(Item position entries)
----------

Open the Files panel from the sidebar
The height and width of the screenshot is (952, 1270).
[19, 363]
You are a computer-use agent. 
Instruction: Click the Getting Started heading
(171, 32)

----------

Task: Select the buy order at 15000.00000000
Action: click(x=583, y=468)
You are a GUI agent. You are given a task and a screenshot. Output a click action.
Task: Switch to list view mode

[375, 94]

----------

◆ Problem statement
How many of the lines above contain the word "screenshot"? Reply with the number only.

◆ Solution to the exercise
2